While some residents used to stay between 40 and 70 days for rehab services, the facility’s average length of stay is now just shy of 21 days.

“I have to replace them with three times as many residents [as before] to break even, and they’re just not out there,” Oswald said.

And that has eaten away at Blue Ridge’s bottom line. The community’s annual total revenues dropped from roughly $15 million two years ago to about $12 million now.


Planned cost-cutting measures include laying off some non-clinical employees, renegotiating better terms and pricing with business partners, and arranging a possible lease reduction with the community’s lienholder.

But it could have been more drastic.

“We had talked extensively about severely slashing wages, severely cutting ratios on the units,” Oswald explained. “If we reduce our quality of care, then we step into a death spiral.”

Combined with nixing the CEO role, the moves could save the community as much as $300,000 to $400,000 per year, which is just enough to break even. Blue Ridge is also exploring ramping up its behavioral health offerings. Already, the community has taken on 20 such residents, with plans to add even more.

Moving forward, a licensed administrator will lead the rehab facility, while an executive director will manage the assisted living community. Both employees formerly reported to Oswald.

“I’m leaving here on an up note. I really think we have positioned this facility to be successful,” Oswald said. “It’s a celebration today and not a funeral.”

Oswald said he hoped his story would push more leaders across the industry to get creative in slashing operational costs.
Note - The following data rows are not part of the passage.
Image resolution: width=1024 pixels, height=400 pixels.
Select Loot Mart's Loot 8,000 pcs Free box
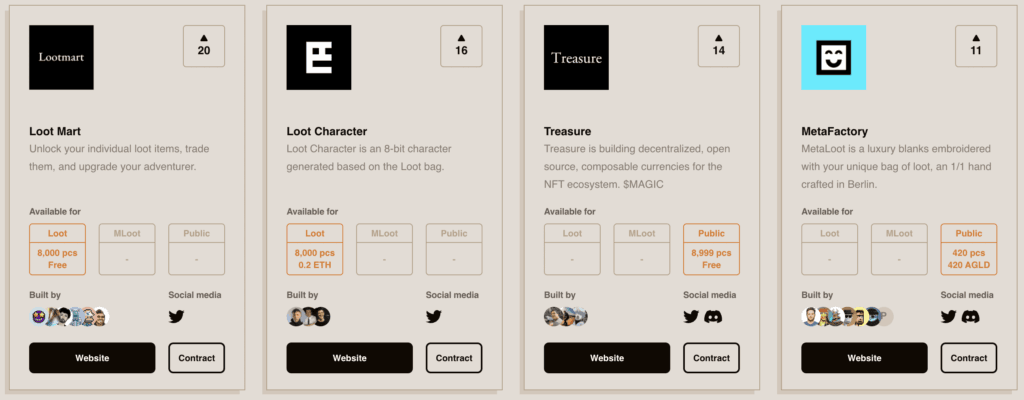[57, 249]
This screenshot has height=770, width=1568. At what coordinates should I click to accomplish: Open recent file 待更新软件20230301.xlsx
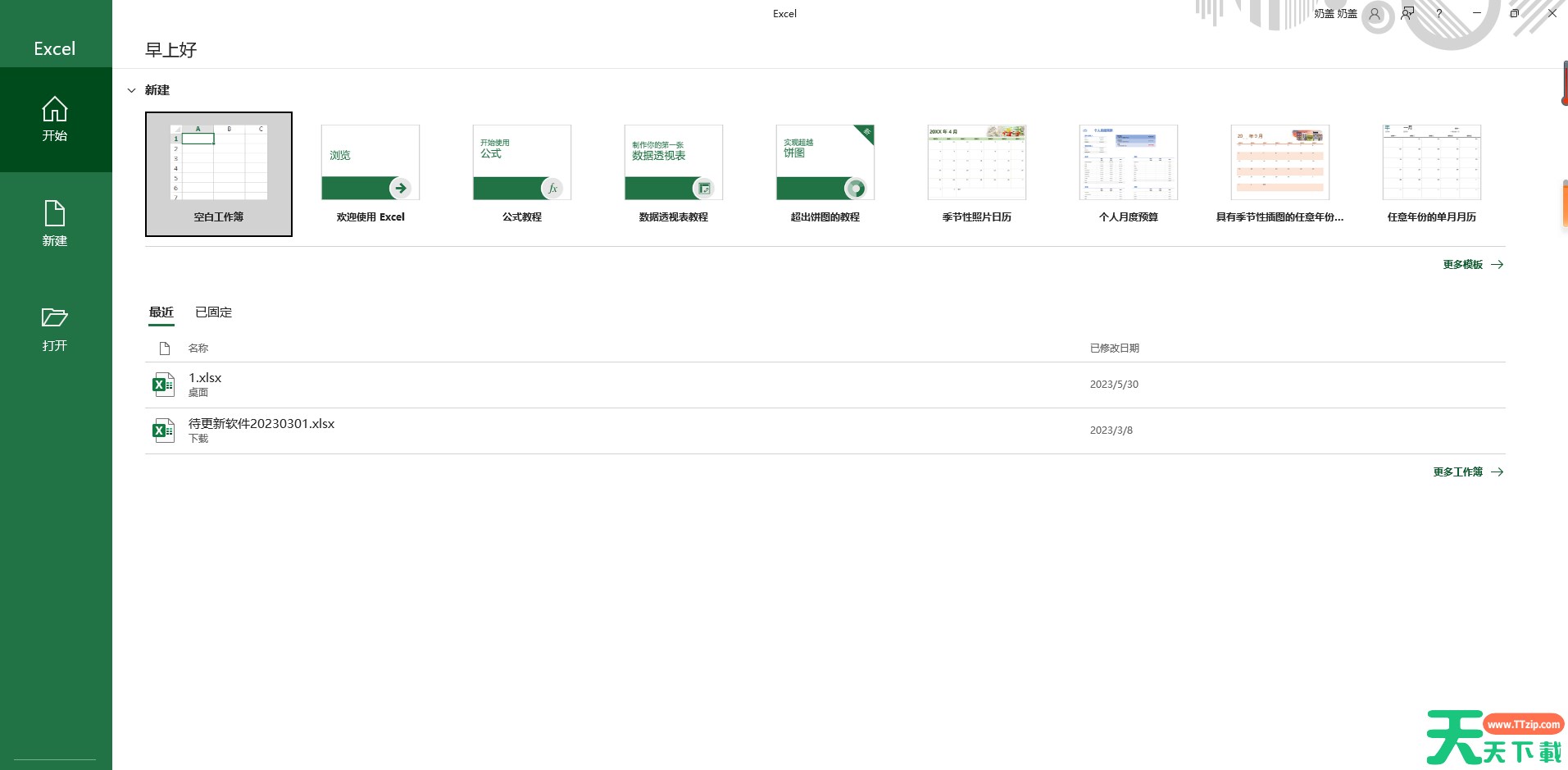coord(261,424)
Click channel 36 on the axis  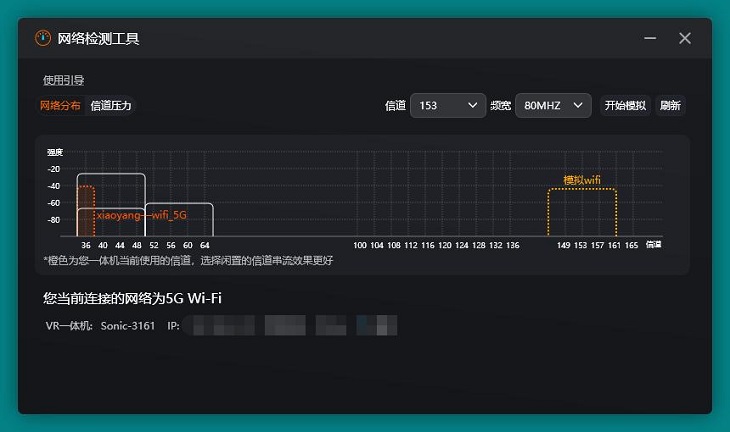tap(86, 245)
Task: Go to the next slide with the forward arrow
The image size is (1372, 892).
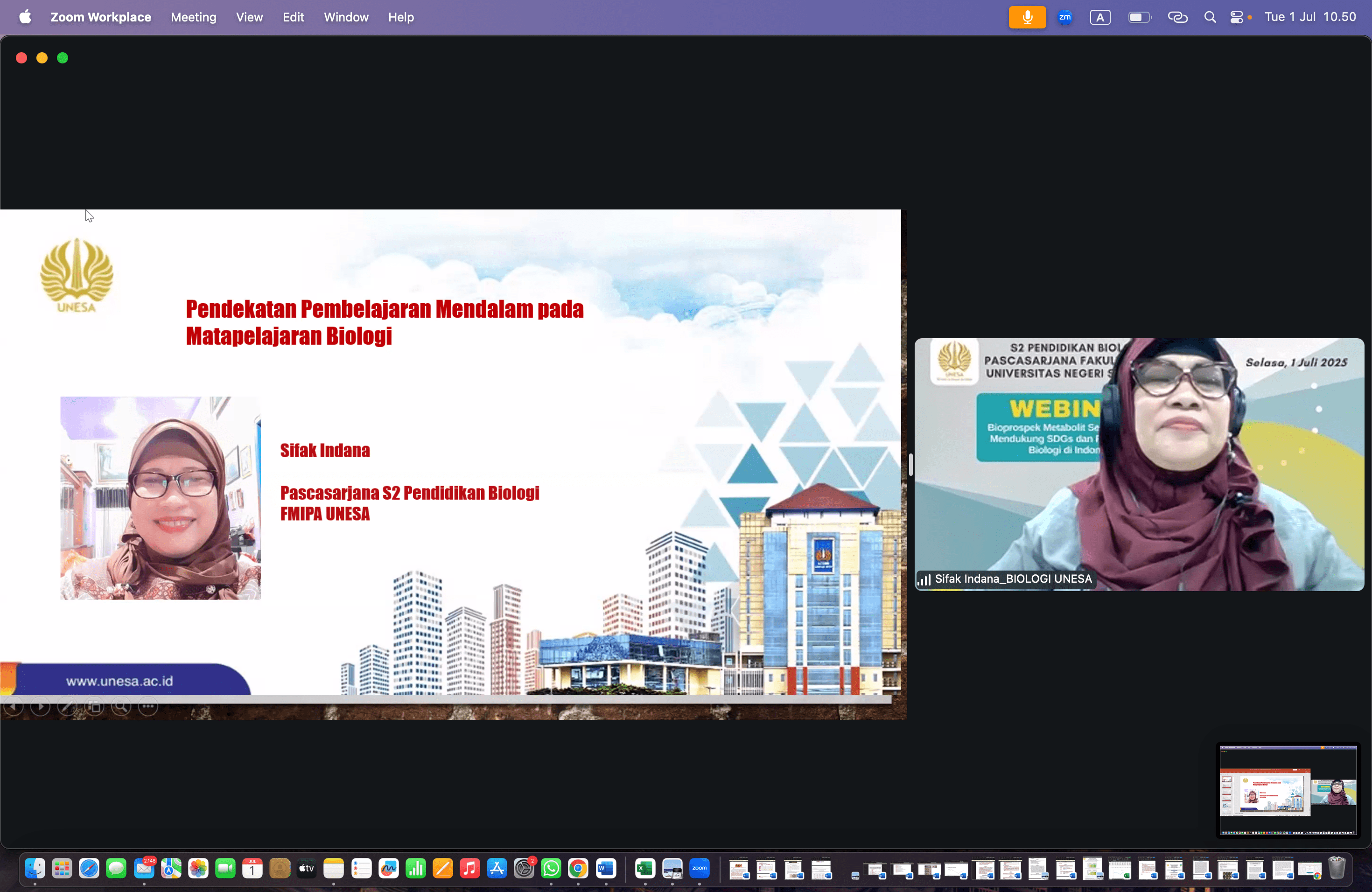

“I would hope that I would inspire them to look at other options besides cutting wages for the lowest paid individuals, [such as] your rank-and-file LPNs, CNAs, nursing assistants, dishwashers, and dietary employees,” he said. “Because at the end of the day, if this facility is going to ultimately make it … it’s going to be on the backs of those kinds of people.”

Blue Ridge Village is one of many retirement communities facing strong headwinds related to Medicare changes. Managed Medicare revenue per patient day (RPPD) dropped nationwide to $431, as compared to $522 for traditional Medicare residents, according to recent data from the National Investment Center for Seniors Housing & Care (NIC).

While some private-pay senior living communities haven’t given as much thought to Medicare Advantage plans over the years, that could soon change. A new policy finalized by the Centers for Medicare & Medicaid Services (CMS) would allow senior living companies to receive MA reimbursement for certain types of care provided to residents who are enrolled in plans that offer this benefit.